Let's assume we know that the Grand-Ensemble data is stored under `mpi-ge` but we don't know whether it's under `project` or `product` etc. The databrowser is here to help. You can simply use the `facet` argument to search for all entries containing a certain value, such as `mpi-ge`. Let's get the project(s) of all search keys (or facets) that contain `mpi-ge`

In [None]:
databrowser.metadata_search("mpi-ge")["project"]

In this toturial, we are going to create a time series of 2 m air temperature.

To do so we have to check if the `tas` variable is available. We can use the `metadata_search` function:

In [None]:
"tas" in databrowser.metadata_search("mpi-ge")["variable"]

Let's query the available ouput time frequencies:

In [None]:
databrowser.metadata_search("mpi-ge", variable="tas")["time_frequency"]

Now we do have a rough overview of the available data, to access the data create a so called `instance` of the databrowser class. We want to cover future scenarios, that is timesteps from today until 2100.  

In [None]:
db = databrowser(project="mpi-ge", variable="tas", time_frequency="mon", time="2025-01 to 2100-12")
db

To check how many files were found we can apply the `len` function to our instance:

In [None]:
len(db)

Just like with the `metadata_search` method we can check the meta data with using `metadata` property.
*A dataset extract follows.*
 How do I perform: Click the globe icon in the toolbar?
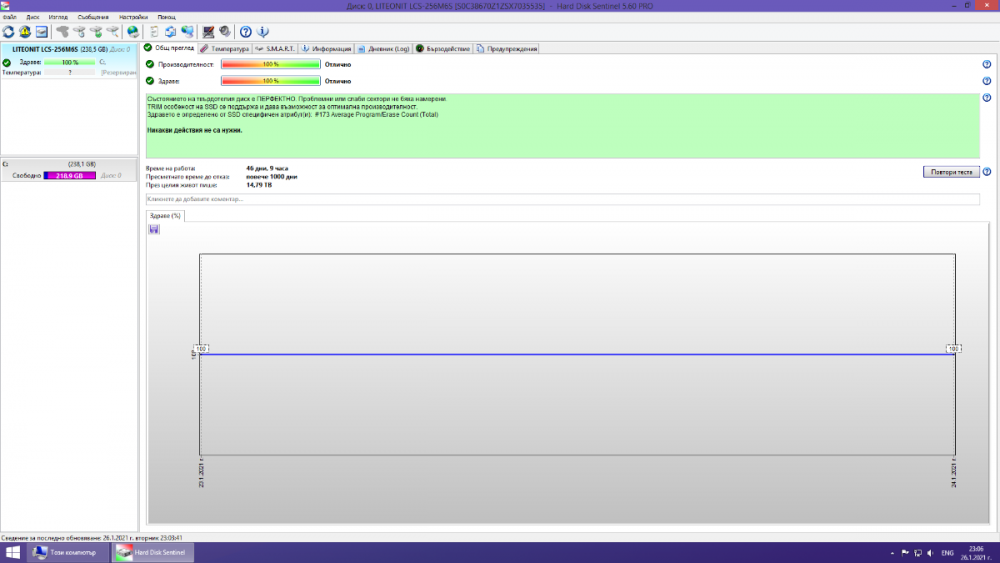tap(133, 32)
This will give you the metdata search parameters that were used to create the `db` object:

In [None]:
db.metadata["experiment"]

The `picontrol` experiment is unexpceted. Let's check the what is going on. We create a new search and check the files belonging to that search:

In [None]:
pcontrol = databrowser(project="mpi-ge", variable="tas", time_frequency="mon", time="2025-01 to 2100-12", experiment="picontrol")
len(pcontrol)

To get the files we can "convert" our search to a list

In [None]:
files = list(pcontrol)
files

Let's do a reverse search, that is check what meta data is assocaited with a file: 

In [None]:
databrowser.metadata_search(file=files[0])

Since we don't want this pre-industrial control run in our databrowser search we tell the databrowser to not use it. We can use the `!` to *not* include a certain value

In [None]:
db = databrowser(project="mpi-ge", variable="tas", time_frequency="mon", time="2025-01 to 2100-12", experiment="!picontrol")
db.metadata["experiment"]

Now let's try to create a global time series for each of the experiments. Since we are going to use `xarray` and xarray doesn't support area weights out of box we have to create a helper function:

In [15]:
import xarray as xr
import numpy as np
def field_mean(
    data: xr.DataArray,
    lat_name: str = "lat",
    lon_name: str = "lon",
    mean_dims: tuple[str, str] = ("lat", "lon")
) -> xr.DataArray:
    """
    Compute an area-weighted mean over latitude and longitude using cosine latitude weights.

    Parameters
    ----------
    data : xr.DataArray
        Input data array with latitude and longitude coordinates.
    lat_name : str, optional
        Name of the latitude coordinate. Default is "lat".
    lon_name : str, optional
        Name of the longitude coordinate. Default is "lon".
    mean_dims : Sequence[str], optional
        Dimensions over which to compute the mean. Default is ("lat", "lon").

    Returns
    -------
    xr.DataArray
        Area-weighted mean of the input data over the specified dimensions.
    """
    # Extract latitude values
    lat = data[lat_name]

    # Compute cosine of latitude in radians
    weights = np.cos(np.deg2rad(lat))

    # Normalize weights so they sum to 1 (over just lat)
    weights /= weights.sum()

    # Apply weighted mean over specified dimensions
    return data.weighted(weights).mean(dim=mean_dims, keep_attrs=True)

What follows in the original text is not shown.